▸ Task instructions:
The records below must be transcribed exactly. Do not include the pictures.

▸ Supplied material:

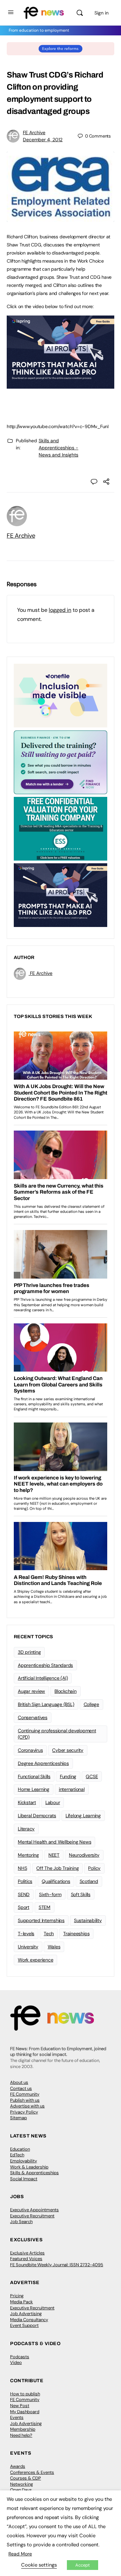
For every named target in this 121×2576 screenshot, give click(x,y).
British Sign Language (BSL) (46, 1704)
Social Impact (23, 2179)
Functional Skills (34, 1776)
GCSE (92, 1776)
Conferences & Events (32, 2472)
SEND (24, 1894)
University (28, 1947)
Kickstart (27, 1802)
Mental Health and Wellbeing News (54, 1842)
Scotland (89, 1881)
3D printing (29, 1652)
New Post (19, 2405)
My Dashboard (24, 2412)
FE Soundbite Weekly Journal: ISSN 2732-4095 (56, 2265)
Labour (52, 1802)
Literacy (26, 1829)
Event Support (24, 2325)
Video (16, 2362)
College (91, 1704)
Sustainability (88, 1920)
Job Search (21, 2221)
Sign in (101, 13)
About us (19, 2082)
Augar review (31, 1691)
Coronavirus (30, 1750)
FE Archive (34, 132)
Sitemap (18, 2118)
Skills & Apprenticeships (34, 2173)
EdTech (17, 2155)
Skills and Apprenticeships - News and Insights (58, 448)
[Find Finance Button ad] (60, 762)
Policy (94, 1868)
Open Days (21, 2490)
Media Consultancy (29, 2320)
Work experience (35, 1960)
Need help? (21, 2435)
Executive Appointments (34, 2210)
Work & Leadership (29, 2167)
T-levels (26, 1933)
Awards (17, 2466)
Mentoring (28, 1855)
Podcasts (19, 2357)
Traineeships (76, 1933)
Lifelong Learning (83, 1816)
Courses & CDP (25, 2478)
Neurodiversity (84, 1855)
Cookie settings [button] (39, 2565)
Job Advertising (26, 2313)
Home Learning (33, 1789)
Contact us (21, 2088)
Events (17, 2417)
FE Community (24, 2094)
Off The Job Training (57, 1868)
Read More (20, 2554)
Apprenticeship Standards (45, 1665)
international (72, 1789)
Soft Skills (80, 1894)
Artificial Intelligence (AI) (43, 1678)
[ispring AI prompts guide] (60, 385)
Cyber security (67, 1750)
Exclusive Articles (27, 2253)
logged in (60, 609)
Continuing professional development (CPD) (57, 1734)
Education (20, 2149)
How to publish (25, 2394)
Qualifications (56, 1881)
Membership (22, 2429)
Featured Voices (26, 2259)
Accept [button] (82, 2565)
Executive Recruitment (32, 2216)
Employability (23, 2161)
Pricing (17, 2296)
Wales (54, 1947)
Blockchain (65, 1691)
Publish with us (25, 2100)
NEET (53, 1855)
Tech (49, 1933)
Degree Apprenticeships (43, 1763)
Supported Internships (41, 1920)
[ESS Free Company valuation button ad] (60, 828)
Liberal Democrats (37, 1816)
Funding (68, 1776)
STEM (44, 1907)
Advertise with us (27, 2106)
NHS (22, 1868)
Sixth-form (50, 1894)
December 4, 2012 (43, 140)
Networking (21, 2484)
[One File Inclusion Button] (60, 695)
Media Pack (21, 2302)
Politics (25, 1881)
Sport (23, 1907)
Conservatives (32, 1717)
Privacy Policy (24, 2112)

▸ Result below:
For every named target in this 121×2576 screenshot, give click(x,y).
British Sign Language (BSL) (46, 1704)
Social Impact (23, 2179)
Functional Skills (34, 1776)
GCSE (92, 1776)
Conferences & Events (32, 2472)
SEND (24, 1894)
University (28, 1947)
Kickstart (27, 1802)
Mental Health and Wellbeing News (54, 1842)
Scotland (89, 1881)
3D printing (29, 1652)
New Post (19, 2405)
My Dashboard (24, 2412)
FE Soundbite Weekly Journal: ISSN 2732-4095 (56, 2265)
Labour (52, 1802)
Literacy (26, 1829)
Event Support (24, 2325)
Video (16, 2362)
College (91, 1704)
Sustainability (88, 1920)
Job Search (21, 2221)
Sign in (101, 13)
About us (19, 2082)
Augar review (31, 1691)
Coronavirus (30, 1750)
FE Archive (34, 132)
Sitemap (18, 2118)
Skills & Apprenticeships (34, 2173)
EdTech (17, 2155)
Skills and Apprenticeships - News and Insights (58, 448)
[Find Finance Button ad] (60, 762)
Policy (94, 1868)
Open Days (21, 2490)
Media Consultancy (29, 2320)
Work experience (35, 1960)
Need help? (21, 2435)
Executive Appointments (34, 2210)
Work & Leadership (29, 2167)
T-levels (26, 1933)
Awards (17, 2466)
Mentoring (28, 1855)
Podcasts (19, 2357)
Traineeships (76, 1933)
Lifelong Learning (83, 1816)
Courses & CDP (25, 2478)
Neurodiversity (84, 1855)
Cookie settings [button] (39, 2565)
Job Advertising (26, 2313)
Home Learning (33, 1789)
Contact us (21, 2088)
Events (17, 2417)
FE Community (24, 2094)
Off The Job Training (57, 1868)
Read More (20, 2554)
Apprenticeship Standards (45, 1665)
international (72, 1789)
Soft Skills (80, 1894)
Artificial Intelligence (AI) (43, 1678)
[ispring AI prompts guide] (60, 385)
Cyber security (67, 1750)
Exclusive Articles (27, 2253)
logged in (60, 609)
Continuing professional development (CPD) (57, 1734)
Education (20, 2149)
How to publish (25, 2394)
Qualifications (56, 1881)
Membership (22, 2429)
Featured Voices (26, 2259)
Accept [button] (82, 2565)
Executive Recruitment (32, 2216)
Employability (23, 2161)
Pricing (17, 2296)
Wales (54, 1947)
Blockchain (65, 1691)
Publish with us (25, 2100)
NEET (53, 1855)
Tech (49, 1933)
Degree Apprenticeships (43, 1763)
Supported Internships (41, 1920)
[ESS Free Company valuation button ad] (60, 828)
Liberal Democrats (37, 1816)
Funding (68, 1776)
STEM (44, 1907)
Advertise with us (27, 2106)
NHS (22, 1868)
Sixth-form (50, 1894)
December 4, 2012 (43, 140)
Networking (21, 2484)
[One File Inclusion Button] (60, 695)
Media Pack (21, 2302)
Politics (25, 1881)
Sport (23, 1907)
Conservatives (32, 1717)
Privacy Policy (24, 2112)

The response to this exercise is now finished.